The question of whether bump stocks are “arms” protected by the Second Amendment implicates two separate inquiries.  First, if bump stocks are categorized as firearm accessories, are they nevertheless protected by the amendment?  In other words, what kind of accessory parts does the amendment protect in addition to guns themselves?  Courts unanimously agree that certain ancillary items are protected.  For example, as the Ninth Circuit noted in 2014, “without bullets, the right to bear arms would be meaningless.”  Most courts have similarly held that magazines are essential to exercise the right and thus protected; however, as a Rhode Island judge recently observed, “a firearm can fire bullets without a detachable magazine, and in any event, a firearm does not need a magazine containing more than ten rounds.”  Bump stocks, however, seem to have a more tenuous claim to being “arms” as they don’t perform nearly as important a function as bullets or a magazine.  They are perhaps more akin to a stabilizing pistol brace or a silencer: an accessory that might make firing a gun easier or more efficient but is not necessary to use the gun.

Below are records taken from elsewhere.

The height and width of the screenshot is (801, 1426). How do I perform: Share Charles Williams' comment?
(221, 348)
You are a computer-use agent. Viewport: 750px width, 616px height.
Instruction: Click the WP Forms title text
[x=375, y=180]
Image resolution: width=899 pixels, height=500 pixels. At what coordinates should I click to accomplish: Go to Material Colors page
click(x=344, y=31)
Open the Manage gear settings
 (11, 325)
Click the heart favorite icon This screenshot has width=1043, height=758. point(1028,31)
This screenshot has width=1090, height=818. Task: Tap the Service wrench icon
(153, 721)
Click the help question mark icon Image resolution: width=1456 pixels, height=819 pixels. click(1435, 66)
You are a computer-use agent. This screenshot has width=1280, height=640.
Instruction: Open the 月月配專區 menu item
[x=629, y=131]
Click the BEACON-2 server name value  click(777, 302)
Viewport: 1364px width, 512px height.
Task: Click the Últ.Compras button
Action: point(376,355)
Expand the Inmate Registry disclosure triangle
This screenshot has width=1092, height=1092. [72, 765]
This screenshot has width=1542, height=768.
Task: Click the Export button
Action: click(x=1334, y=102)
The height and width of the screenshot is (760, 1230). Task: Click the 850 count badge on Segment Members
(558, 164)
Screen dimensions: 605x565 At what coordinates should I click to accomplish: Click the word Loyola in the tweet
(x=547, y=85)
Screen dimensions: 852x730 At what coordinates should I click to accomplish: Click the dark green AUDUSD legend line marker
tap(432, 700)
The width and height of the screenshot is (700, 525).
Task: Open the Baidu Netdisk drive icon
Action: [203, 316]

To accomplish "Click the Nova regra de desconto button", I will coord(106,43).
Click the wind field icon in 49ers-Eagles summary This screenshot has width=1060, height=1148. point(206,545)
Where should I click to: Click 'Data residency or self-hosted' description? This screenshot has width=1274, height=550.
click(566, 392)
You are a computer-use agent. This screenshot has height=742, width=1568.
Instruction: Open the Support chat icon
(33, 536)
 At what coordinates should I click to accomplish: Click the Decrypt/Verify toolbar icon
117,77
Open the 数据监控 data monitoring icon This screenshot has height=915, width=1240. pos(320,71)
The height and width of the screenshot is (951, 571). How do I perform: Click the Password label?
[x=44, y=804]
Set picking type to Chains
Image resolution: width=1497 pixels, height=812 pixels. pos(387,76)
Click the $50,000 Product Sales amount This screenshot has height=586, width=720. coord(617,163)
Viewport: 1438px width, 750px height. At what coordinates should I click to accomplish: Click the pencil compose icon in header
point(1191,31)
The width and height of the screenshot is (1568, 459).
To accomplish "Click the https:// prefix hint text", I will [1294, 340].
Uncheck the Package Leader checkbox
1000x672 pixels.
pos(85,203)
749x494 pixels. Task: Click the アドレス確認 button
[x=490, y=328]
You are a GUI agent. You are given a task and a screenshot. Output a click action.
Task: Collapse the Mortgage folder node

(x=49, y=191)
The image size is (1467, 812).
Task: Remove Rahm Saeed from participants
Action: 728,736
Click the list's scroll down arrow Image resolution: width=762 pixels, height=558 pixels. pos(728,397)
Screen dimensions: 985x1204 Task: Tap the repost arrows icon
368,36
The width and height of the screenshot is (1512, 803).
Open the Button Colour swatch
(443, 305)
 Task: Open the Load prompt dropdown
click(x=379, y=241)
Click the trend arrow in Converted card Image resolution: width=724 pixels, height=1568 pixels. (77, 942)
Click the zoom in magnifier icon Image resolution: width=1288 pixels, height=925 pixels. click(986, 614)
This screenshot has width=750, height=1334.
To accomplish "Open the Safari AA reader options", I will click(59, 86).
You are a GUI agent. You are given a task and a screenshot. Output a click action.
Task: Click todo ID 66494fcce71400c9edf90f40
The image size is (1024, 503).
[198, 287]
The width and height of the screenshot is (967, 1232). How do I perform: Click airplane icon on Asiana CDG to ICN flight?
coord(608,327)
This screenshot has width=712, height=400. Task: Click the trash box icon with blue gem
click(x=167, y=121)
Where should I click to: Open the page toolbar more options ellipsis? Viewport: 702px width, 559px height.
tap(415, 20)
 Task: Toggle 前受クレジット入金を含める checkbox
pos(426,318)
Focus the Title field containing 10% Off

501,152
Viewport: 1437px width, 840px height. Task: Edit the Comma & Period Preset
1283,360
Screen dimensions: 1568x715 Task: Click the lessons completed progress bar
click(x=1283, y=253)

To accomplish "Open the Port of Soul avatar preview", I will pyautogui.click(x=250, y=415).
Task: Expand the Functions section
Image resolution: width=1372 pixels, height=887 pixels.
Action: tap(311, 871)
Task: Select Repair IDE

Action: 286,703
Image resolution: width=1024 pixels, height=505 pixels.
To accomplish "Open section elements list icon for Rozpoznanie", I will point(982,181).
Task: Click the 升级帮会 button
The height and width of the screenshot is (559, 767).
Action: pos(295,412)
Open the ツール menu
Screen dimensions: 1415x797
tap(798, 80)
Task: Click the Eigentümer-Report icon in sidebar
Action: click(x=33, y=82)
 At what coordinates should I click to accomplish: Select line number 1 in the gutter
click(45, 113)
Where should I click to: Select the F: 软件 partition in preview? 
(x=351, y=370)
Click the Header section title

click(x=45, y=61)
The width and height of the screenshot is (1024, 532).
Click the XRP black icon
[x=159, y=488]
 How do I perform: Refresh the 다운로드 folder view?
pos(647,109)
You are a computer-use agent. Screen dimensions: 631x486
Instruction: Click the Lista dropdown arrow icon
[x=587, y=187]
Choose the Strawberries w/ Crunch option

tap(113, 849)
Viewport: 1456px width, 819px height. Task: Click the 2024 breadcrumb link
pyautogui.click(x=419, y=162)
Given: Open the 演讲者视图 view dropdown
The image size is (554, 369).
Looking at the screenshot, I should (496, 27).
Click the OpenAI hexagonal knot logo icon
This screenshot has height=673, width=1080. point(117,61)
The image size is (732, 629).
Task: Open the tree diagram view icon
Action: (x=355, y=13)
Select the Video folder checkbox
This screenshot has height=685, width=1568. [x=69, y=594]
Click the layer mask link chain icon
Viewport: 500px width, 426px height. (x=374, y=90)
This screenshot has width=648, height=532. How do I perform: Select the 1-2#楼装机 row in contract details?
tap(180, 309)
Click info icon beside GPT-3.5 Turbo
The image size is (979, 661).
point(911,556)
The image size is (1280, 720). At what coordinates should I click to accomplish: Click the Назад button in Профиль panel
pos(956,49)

This issue has come up in ongoing litigation challenging President Biden’s rule subjecting stabilizing braces to heightened regulation as short-barreled rifles under the GCA (for general background, see this overview by A.W. Geisel).  While most arguments in the pistol-brace litigation are not constitutional arguments but rather sound in administrative law, Fifth Circuit judge Don Willett concurred in an August 2023 decision that issued an injunction against the rule to express his view that “protected Second Amendment ‘conduct’ likely includes making common, safety-improving modifications to otherwise lawfully bearable arms.”  This prompted sharp disagreement from Judge Stephen Higginson who would have held that pistol braces are “dangerous and unusual” and not protected—more on that below.  The district judge in the case subsequently adopted Judge Willett’s view in his preliminary injunction analysis and referenced an ancillary protected right to “to modify or acquire modifications to lawfully bearable firearms so as to increase their accuracy and safety for a more effective exercise of self-defense” (for more on that decision, see our summary here). 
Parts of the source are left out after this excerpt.